Collected data entries:
━━━━━━

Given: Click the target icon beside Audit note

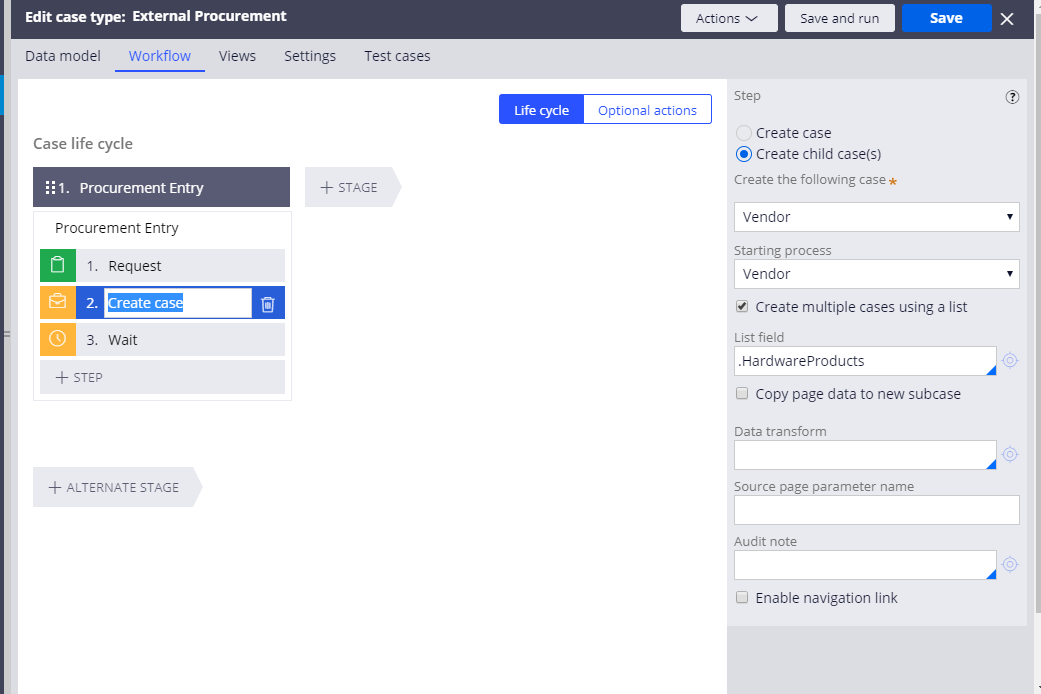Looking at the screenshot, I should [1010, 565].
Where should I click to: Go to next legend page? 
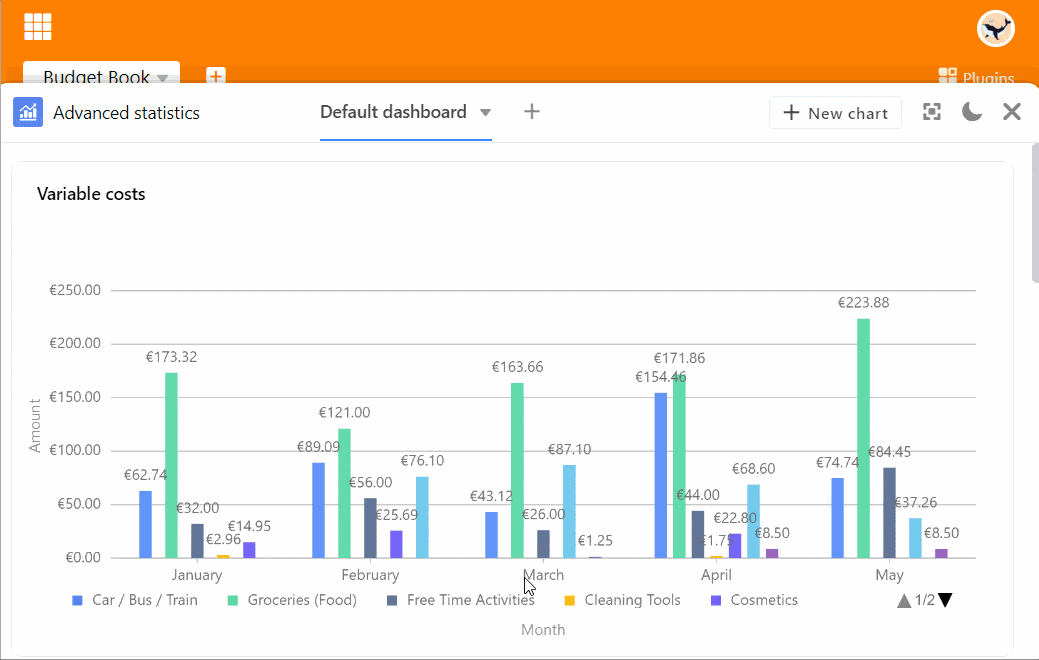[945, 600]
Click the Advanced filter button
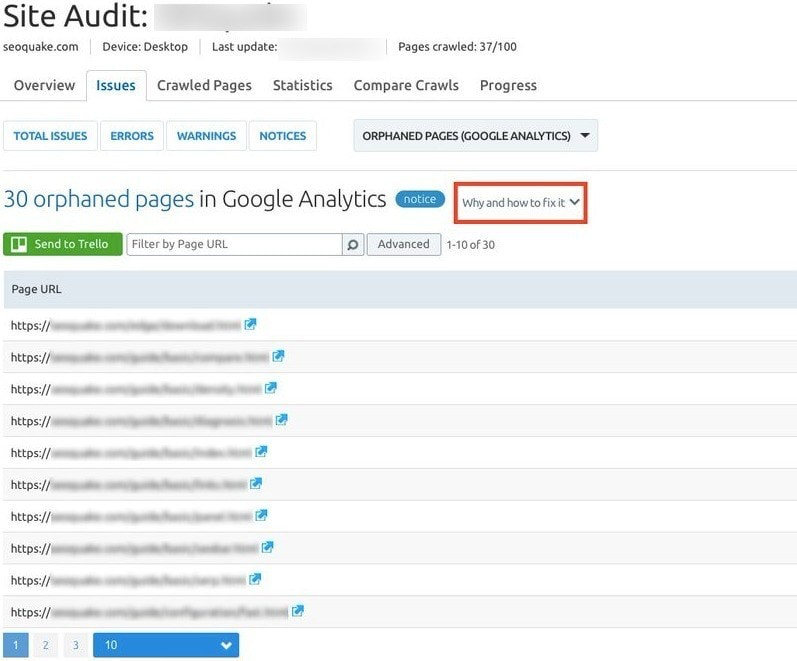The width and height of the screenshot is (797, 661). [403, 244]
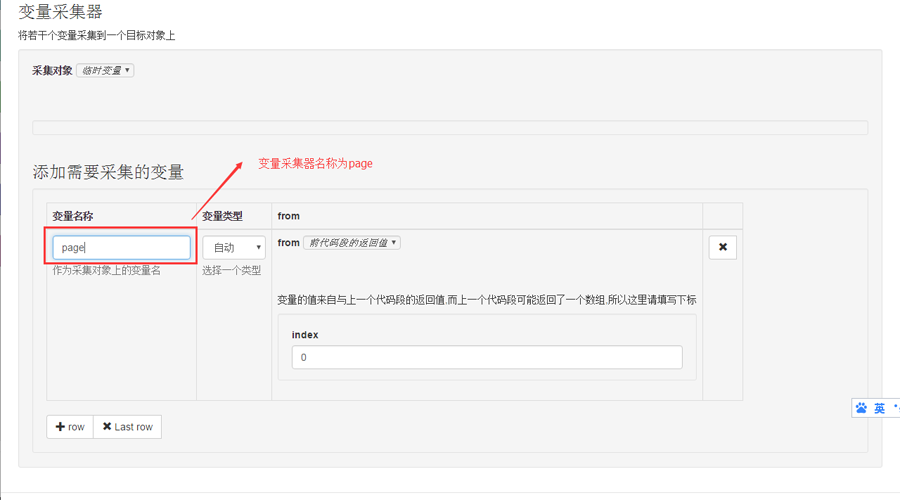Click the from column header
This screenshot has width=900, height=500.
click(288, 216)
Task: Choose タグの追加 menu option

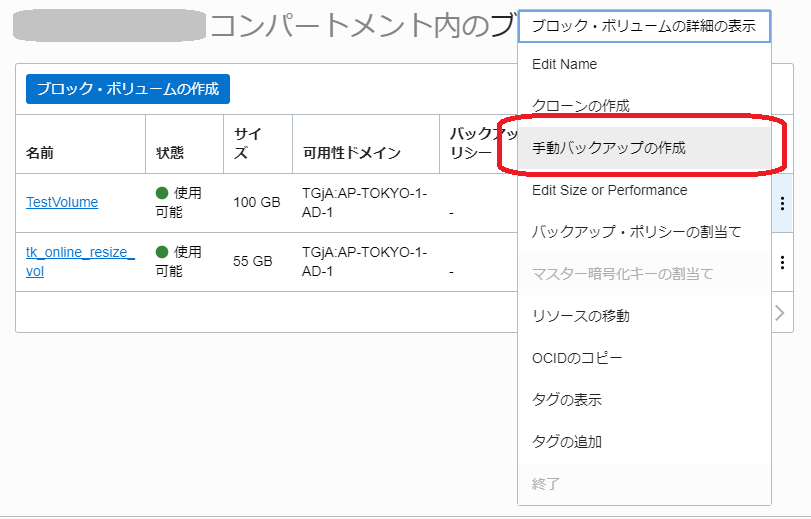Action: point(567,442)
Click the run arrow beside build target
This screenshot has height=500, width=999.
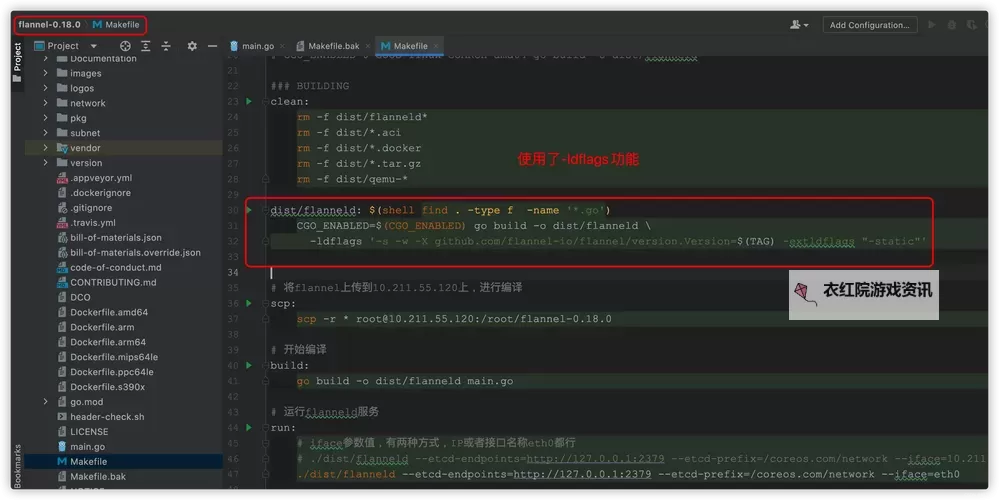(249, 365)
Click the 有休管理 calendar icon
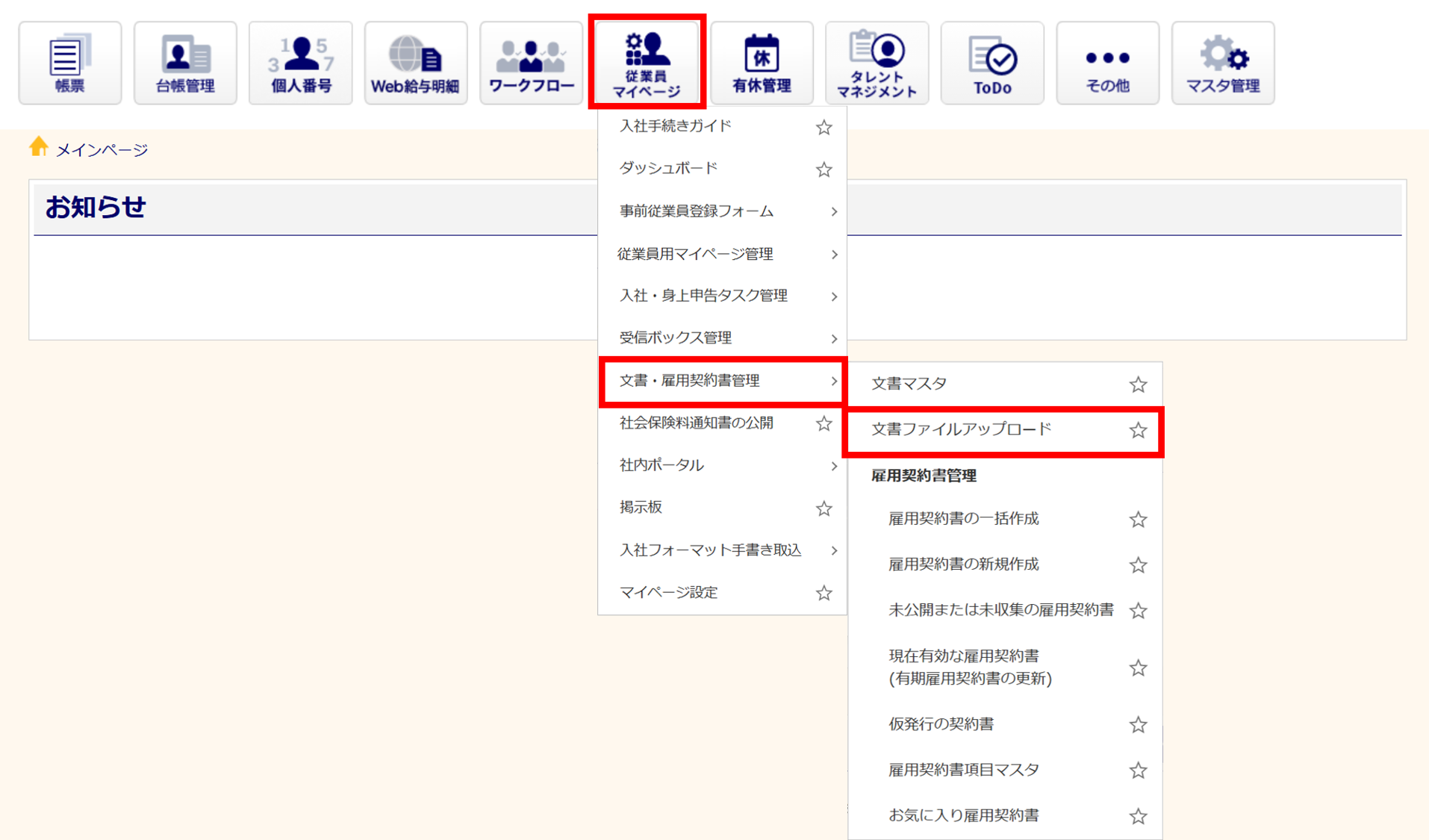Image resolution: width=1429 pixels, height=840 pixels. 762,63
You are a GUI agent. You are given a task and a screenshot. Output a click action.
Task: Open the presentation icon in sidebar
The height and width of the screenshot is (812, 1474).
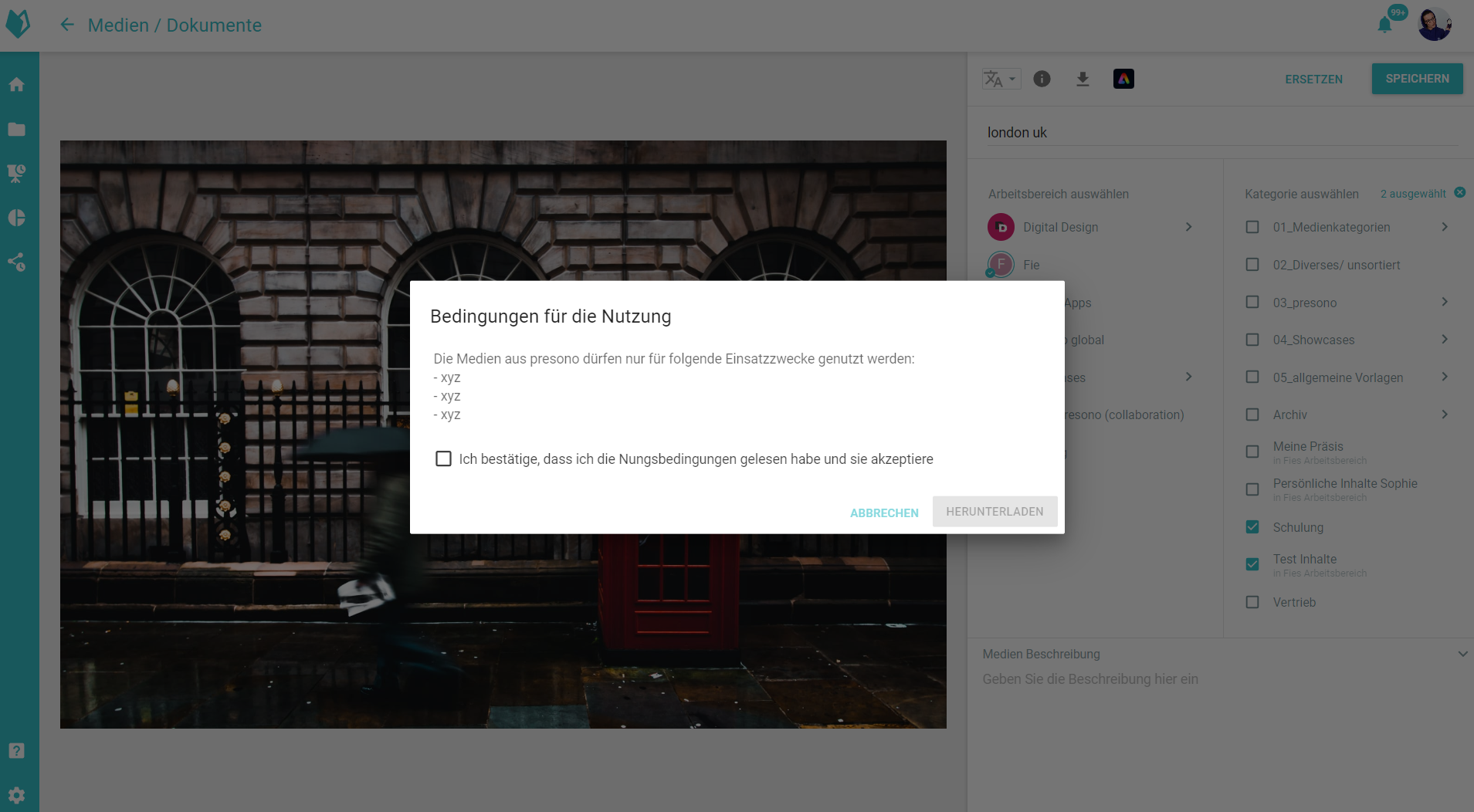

━━━━━━

*Task description*: Verbatim output of the entries is required, with each image left out.

*Completed exercise*:
Given: Click the target icon beside Audit note

Looking at the screenshot, I should [1010, 565].
Where should I click to: Go to next legend page? 
[945, 600]
Click the Advanced filter button
The width and height of the screenshot is (797, 661). [403, 244]
Click the from column header
This screenshot has width=900, height=500.
click(288, 216)
Task: Choose タグの追加 menu option

Action: point(567,442)
Click the run arrow beside build target
This screenshot has height=500, width=999.
(249, 365)
Click the 有休管理 calendar icon
Image resolution: width=1429 pixels, height=840 pixels. 762,63
You are a GUI agent. You are given a task and a screenshot. Output a click action.
Task: Open the presentation icon in sidebar
The height and width of the screenshot is (812, 1474).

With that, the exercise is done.